On July 19, 2010, Shirley Sherrod was forced to resign from her USDA position after blogger Andrew Breitbart posted a selectively-edited video of Sherrod's address to a March 2010 NAACP event onto his website. Reacting to these video excerpts, the NAACP condemned her remarks and U.S. government officials called on her to resign. However, upon review of the complete, unedited video in full context, the NAACP, White House officials, and Tom Vilsack, the United States secretary of agriculture, apologized for the firing, and Sherrod was offered a new position with the USDA.

==Lawsuit against Breitbart and O'Connor and settlement==
In February 2011, Sherrod filed a lawsuit against Andrew Breitbart and co-defendant Larry O'Connor in the Superior Court of the District of Columbia; in her complaint, Sherrod accused Breitbart of defamation, false light and intentional infliction of emotional distress. Following Breitbart's death in 2012, Breitbart's estate was substituted as a defendant.

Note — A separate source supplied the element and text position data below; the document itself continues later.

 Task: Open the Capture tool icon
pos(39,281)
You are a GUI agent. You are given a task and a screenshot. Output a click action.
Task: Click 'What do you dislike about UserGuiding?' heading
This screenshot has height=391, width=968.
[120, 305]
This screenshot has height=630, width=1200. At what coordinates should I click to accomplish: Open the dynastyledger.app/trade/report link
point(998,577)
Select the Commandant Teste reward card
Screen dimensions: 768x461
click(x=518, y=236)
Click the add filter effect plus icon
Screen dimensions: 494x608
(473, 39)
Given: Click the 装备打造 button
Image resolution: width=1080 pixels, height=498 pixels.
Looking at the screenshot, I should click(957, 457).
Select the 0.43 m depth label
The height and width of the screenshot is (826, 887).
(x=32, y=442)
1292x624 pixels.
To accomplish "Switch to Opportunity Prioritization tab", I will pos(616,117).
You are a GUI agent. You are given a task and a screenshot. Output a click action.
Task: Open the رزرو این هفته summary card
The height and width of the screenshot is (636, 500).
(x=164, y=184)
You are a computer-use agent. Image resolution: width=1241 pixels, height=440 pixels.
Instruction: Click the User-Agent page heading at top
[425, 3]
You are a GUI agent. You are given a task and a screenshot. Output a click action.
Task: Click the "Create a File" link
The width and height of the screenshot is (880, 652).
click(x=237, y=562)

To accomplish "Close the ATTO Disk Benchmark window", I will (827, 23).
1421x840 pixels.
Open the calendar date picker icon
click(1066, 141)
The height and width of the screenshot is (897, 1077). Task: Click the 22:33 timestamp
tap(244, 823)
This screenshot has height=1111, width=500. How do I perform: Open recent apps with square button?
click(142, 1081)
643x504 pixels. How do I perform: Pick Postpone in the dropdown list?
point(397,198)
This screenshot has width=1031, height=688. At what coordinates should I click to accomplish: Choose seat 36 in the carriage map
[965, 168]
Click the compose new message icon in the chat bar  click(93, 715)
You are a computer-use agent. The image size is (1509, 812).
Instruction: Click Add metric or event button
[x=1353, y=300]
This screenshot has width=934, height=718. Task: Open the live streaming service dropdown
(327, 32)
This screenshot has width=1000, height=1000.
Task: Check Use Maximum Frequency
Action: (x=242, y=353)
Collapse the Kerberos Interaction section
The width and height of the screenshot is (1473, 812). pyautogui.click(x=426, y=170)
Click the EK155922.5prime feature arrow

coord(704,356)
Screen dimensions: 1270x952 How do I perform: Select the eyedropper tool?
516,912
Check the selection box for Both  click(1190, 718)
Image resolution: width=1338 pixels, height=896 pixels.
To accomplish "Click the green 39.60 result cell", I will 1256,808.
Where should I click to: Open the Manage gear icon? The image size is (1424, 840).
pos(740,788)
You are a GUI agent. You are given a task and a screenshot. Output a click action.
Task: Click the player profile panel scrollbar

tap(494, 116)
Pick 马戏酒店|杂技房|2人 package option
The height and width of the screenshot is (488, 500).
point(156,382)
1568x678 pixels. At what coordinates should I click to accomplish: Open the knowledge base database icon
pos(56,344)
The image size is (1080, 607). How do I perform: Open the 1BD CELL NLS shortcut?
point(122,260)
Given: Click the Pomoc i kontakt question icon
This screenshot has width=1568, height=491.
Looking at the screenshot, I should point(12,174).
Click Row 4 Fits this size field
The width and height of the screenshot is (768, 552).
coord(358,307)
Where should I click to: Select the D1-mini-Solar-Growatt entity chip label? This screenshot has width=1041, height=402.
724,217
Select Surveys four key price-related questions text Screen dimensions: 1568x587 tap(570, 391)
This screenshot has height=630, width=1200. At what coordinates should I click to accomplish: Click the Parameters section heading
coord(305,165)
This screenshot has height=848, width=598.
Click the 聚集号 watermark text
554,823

The defendants removed the case to federal court. The case was assigned to U.S. District Judge Richard J. Leon, who repeatedly expressed frustration with the U.S. government's delays in providing discovery. In July 2014, a three-judge panel of the U.S. Court of Appeals for the D.C. Circuit overturned Judge Leon's order directing Secretary of Agriculture Vilsack to give a deposition as part of pretrial discovery. Sherrod was represented by the law firm of Kirkland & Ellis.

In October 2015, the parties reached a settlement on undisclosed terms, issuing a joint statement saying: "The parties regret the harm that Mrs. Sherrod suffered as a result of these events. In a gesture they hope will inspire others to engage in the difficult but critically important process of bridging racial divides, the parties have agreed to resolve this lawsuit on confidential terms."